Kelp DAO, Aave to resume rsETH after $292M Lazarus exploit
Kelp DAO and Aave will restart rsETH operations after refilling 117,132 stolen rsETH and completing initial recovery steps following a $292 million exploit tied to the Lazarus Group.
Kelp DAO and Aave said they will resume rsETH operations after refilling 117,132 rsETH stolen on April 18 and completing initial recovery steps. Kelp plans to move the tokens from the Aave Recovery Guardian and the Kelp Recovery Safe into the LayerZero OFT adapter on mainnet over the next two weeks. Kelp wrote on X: “Kelp will unpause withdrawals, tentatively within 24 hours, after the first tranche to the LayerZero OFT adapter,” and said deposits, redemptions, bridging and claims will resume once the relevant smart contracts are unpaused.
Aave confirmed early parts of its recovery plan are finished, including burning the exploiter's rsETH on Arbitrum. Aave added: “Progressively refilling the LayerZero OFT adapter and reopening rsETH operations will follow over the coming days.” A large portion of the stolen rsETH had been posted as collateral on Aave to borrow WETH, creating roughly $190 million in bad debt for the lending market.
Aave led an industry coordination effort called DeFi United that assembled more than $300 million in ETH to cover losses and stabilize affected platforms. The Arbitrum Security Council froze about $72 million in ETH tied to the exploiter and recommended transferring those funds to the restitution initiative.
Multiple plaintiffs holding terrorism judgments against North Korea filed a court order seeking to claim the frozen Arbitrum ETH as restitution, which temporarily restricted the Arbitrum DAO from moving the recovered assets. Aave LLC filed an emergency motion in federal court, arguing the plaintiffs’ claims relied on unproven speculation about the exploiter’s identity. The court allowed Arbitrum to transfer the frozen ETH to Aave for the recovery effort but barred Aave from selling or otherwise transferring those funds until further court approval.
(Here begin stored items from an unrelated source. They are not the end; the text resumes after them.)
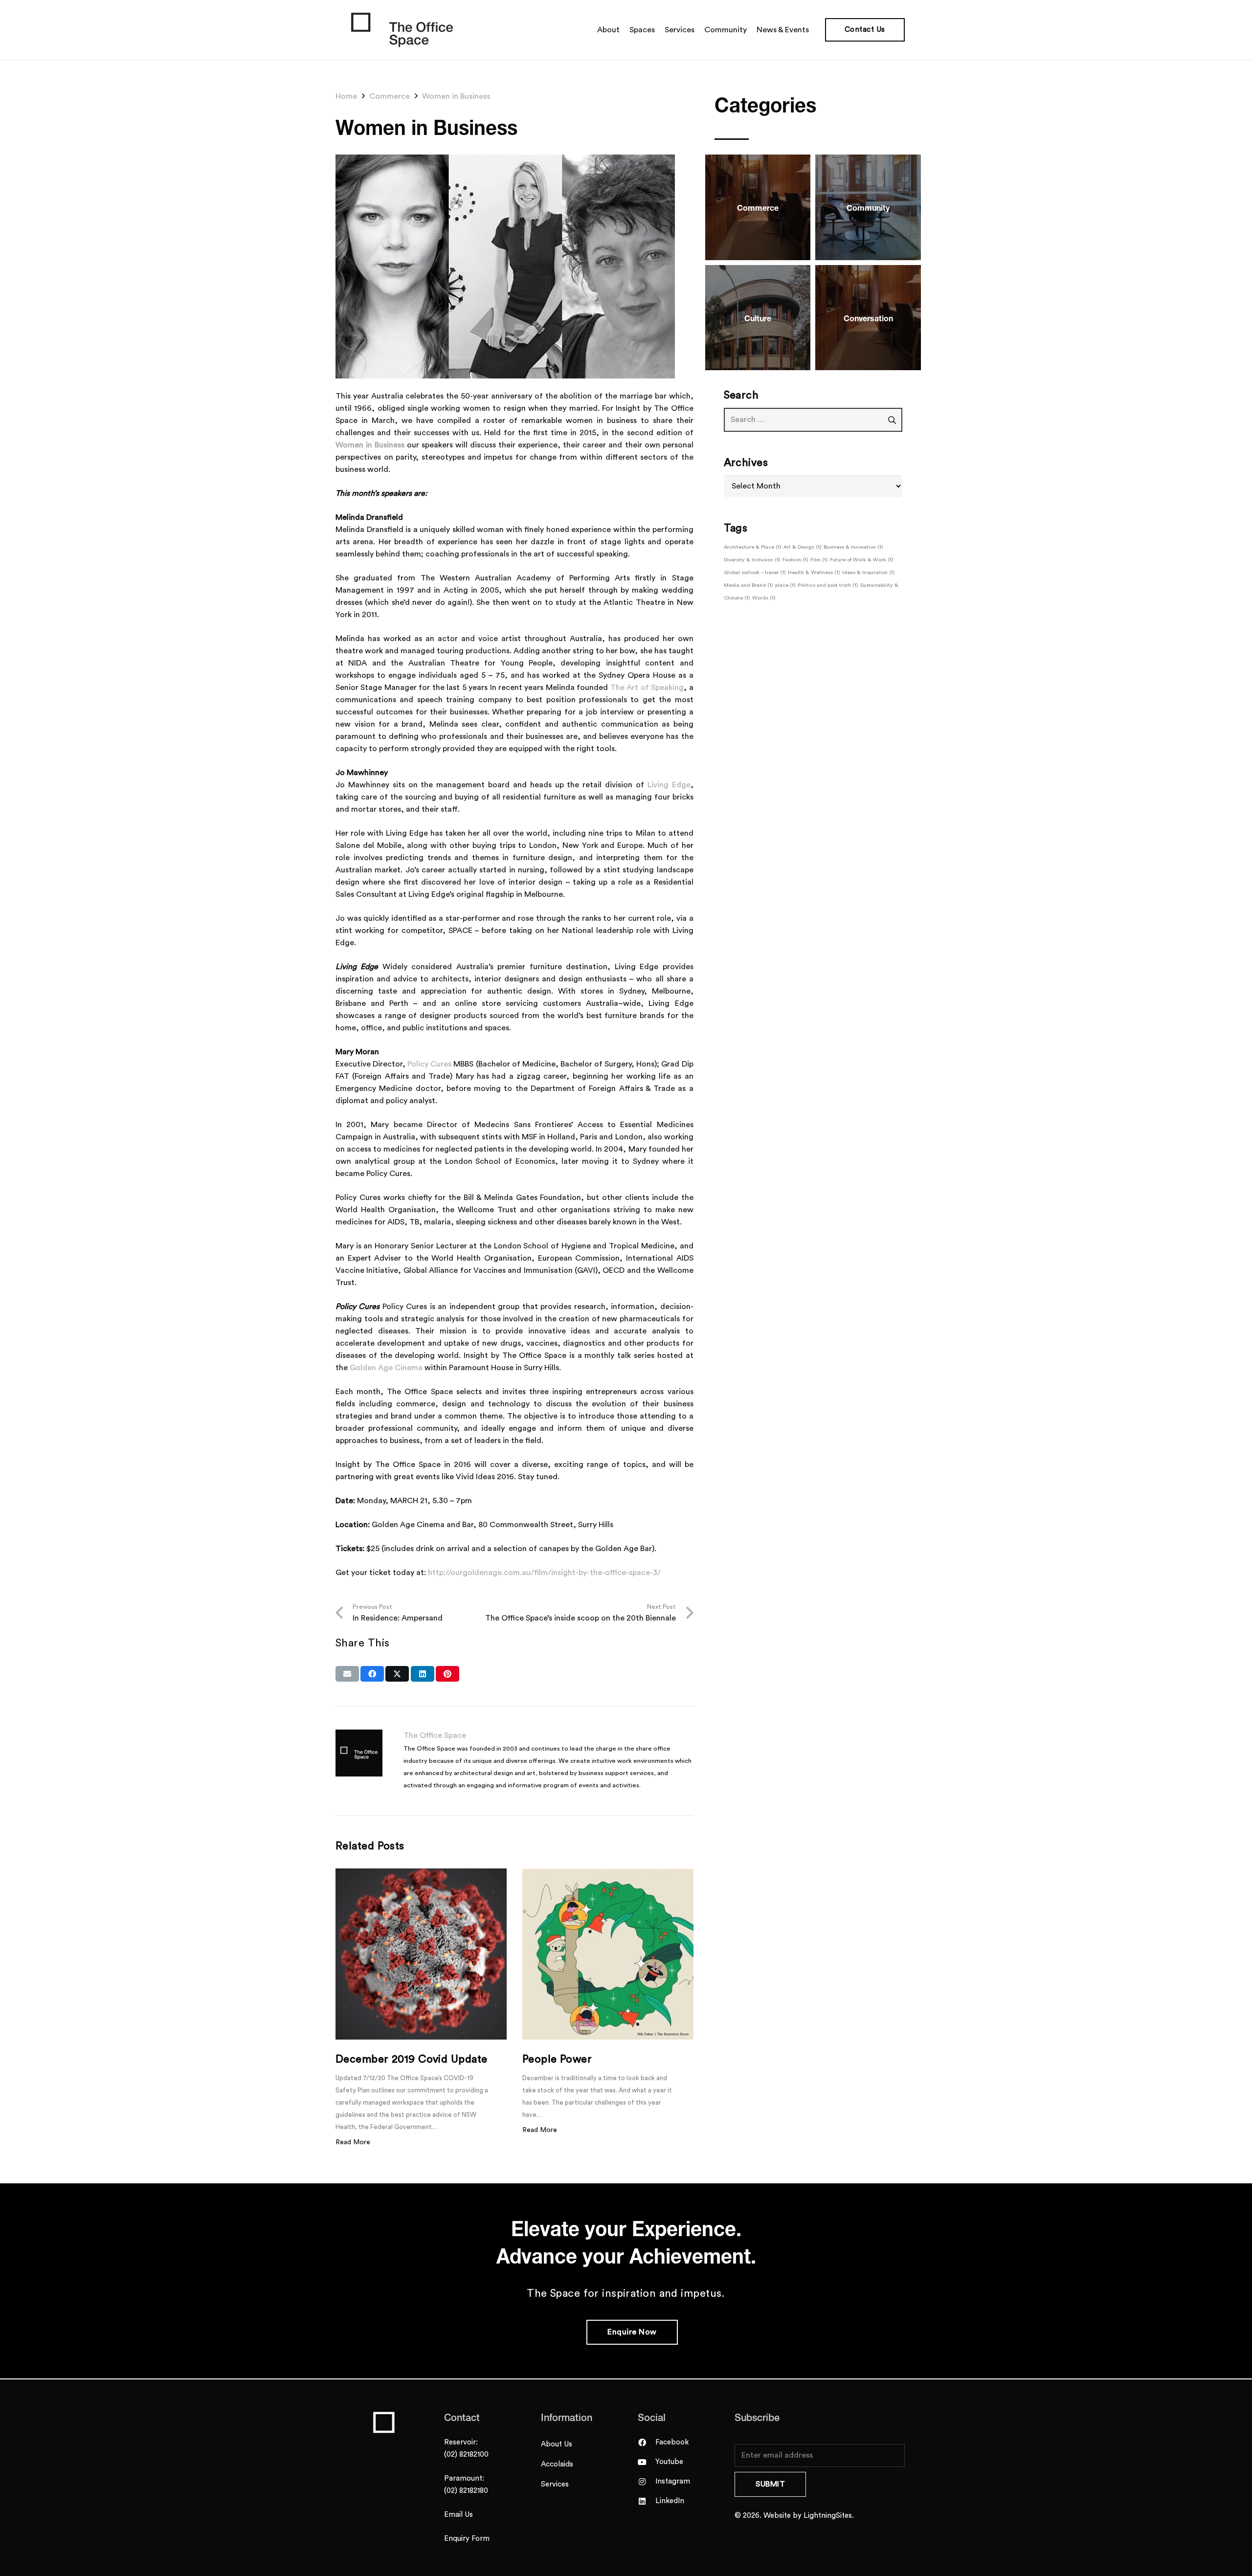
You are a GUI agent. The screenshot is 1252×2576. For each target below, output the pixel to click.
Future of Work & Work (862, 559)
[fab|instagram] (646, 2482)
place (785, 585)
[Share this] (372, 1674)
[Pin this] (447, 1674)
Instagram (672, 2481)
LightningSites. (829, 2515)
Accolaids (557, 2464)
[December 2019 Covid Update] (421, 1954)
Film (819, 559)
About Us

Kelp implemented security changes to its LayerZero bridging configuration before fully reopening services. The updates require verification by four independent attestors, increase block confirmation requirements from 42 to 64, and remove L2-to-L2 routing options. Kelp said it is migrating to Chainlink’s Cross-Chain Interoperability Protocol (CCIP) from LayerZero.
LayerZero issued an apology and acknowledged it had allowed single-signature deterministic verification node setups that weakened security for high-value transfers. LayerZero said it adjusted its guidance and configuration options after recognizing the risk.
Operations teams for Kelp and Aave are coordinating the phased refills and the technical steps to unpause contracts. Users of rsETH should expect deposits, redemptions and bridging functions to return after the LayerZero OFT adapter receives the first refill and the protocols complete their contract unpause procedures while the legal process over recovered funds continues.